Samsung Galaxy Tab S Review (10.5 & 8.4-inch)
Performance
The WiFi only variants of the Galaxy Tab S all feature Samsung’s own Exynos 5 Octa (5420). Internally we’re dealing with four ARM Cortex A15s and four ARM Cortex A7s in a big.LITTLE configuration, with a maximum of four cores of the same type being active at any given moment. The Cortex A7 cluster can run at up to 1.3GHz while the Cortex A15 cluster maxes out at 1.9GHz.

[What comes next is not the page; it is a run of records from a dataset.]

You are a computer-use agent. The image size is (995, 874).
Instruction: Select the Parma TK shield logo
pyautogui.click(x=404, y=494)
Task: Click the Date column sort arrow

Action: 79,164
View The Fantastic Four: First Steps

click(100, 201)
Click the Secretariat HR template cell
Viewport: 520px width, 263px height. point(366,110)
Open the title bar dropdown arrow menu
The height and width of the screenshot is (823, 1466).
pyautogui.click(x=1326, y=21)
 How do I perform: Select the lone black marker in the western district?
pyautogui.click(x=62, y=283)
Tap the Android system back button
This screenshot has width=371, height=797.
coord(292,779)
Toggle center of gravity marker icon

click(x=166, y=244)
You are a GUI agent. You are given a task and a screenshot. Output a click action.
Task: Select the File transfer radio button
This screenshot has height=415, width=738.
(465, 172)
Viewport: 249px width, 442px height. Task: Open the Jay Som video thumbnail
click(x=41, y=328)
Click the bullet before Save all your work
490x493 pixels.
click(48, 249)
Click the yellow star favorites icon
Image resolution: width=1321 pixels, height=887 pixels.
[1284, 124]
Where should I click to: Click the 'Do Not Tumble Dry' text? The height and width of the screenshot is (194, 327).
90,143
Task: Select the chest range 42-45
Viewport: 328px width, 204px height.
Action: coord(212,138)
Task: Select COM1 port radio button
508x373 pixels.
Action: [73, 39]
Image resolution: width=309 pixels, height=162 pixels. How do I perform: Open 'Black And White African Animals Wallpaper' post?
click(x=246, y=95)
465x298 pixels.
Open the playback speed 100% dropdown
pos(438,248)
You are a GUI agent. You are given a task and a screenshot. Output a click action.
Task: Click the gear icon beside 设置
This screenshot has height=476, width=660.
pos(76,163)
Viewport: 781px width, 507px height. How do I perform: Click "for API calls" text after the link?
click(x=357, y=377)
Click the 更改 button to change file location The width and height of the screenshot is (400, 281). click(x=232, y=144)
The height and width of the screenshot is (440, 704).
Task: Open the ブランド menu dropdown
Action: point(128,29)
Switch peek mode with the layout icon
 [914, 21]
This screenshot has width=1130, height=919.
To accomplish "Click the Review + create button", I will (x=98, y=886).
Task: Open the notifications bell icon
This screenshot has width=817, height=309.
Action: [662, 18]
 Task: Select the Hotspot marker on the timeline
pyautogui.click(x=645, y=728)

CPU performance is reasonable but definitely behind Apple’s Cyclone cores in A7 and even Intel’s value Bay Trail offerings that are cropping up in tablets like ASUS’ Memo Pad 7. The problem with the latter is that those devices end up being substantially cheaper what Samsung is asking for with the Galaxy Tab S.
GPU Performance
The bigger problem really seems to be GPU performance. The Exynos 5420 integrates ARM’s Mali-T628MP6 GPU, which just isn’t competitive with Apple’s PowerVR Series 6 implementations. The bigger problem is that the GPU doesn’t seem quite cut out to driving the high resolution display. UI frame rates are typically smooth but I definitely noticed some dropped frames. The device is by no means unusable, I’m just spoiled by how good everything is at the high end of mobile that even mild deviations are noticeable.
Internal NAND Storage Performance
Storage performance is pretty solid. Both read and write performance are good given what we’re seeing from most players today. I’d always like more but there’s not a ton to complain about here.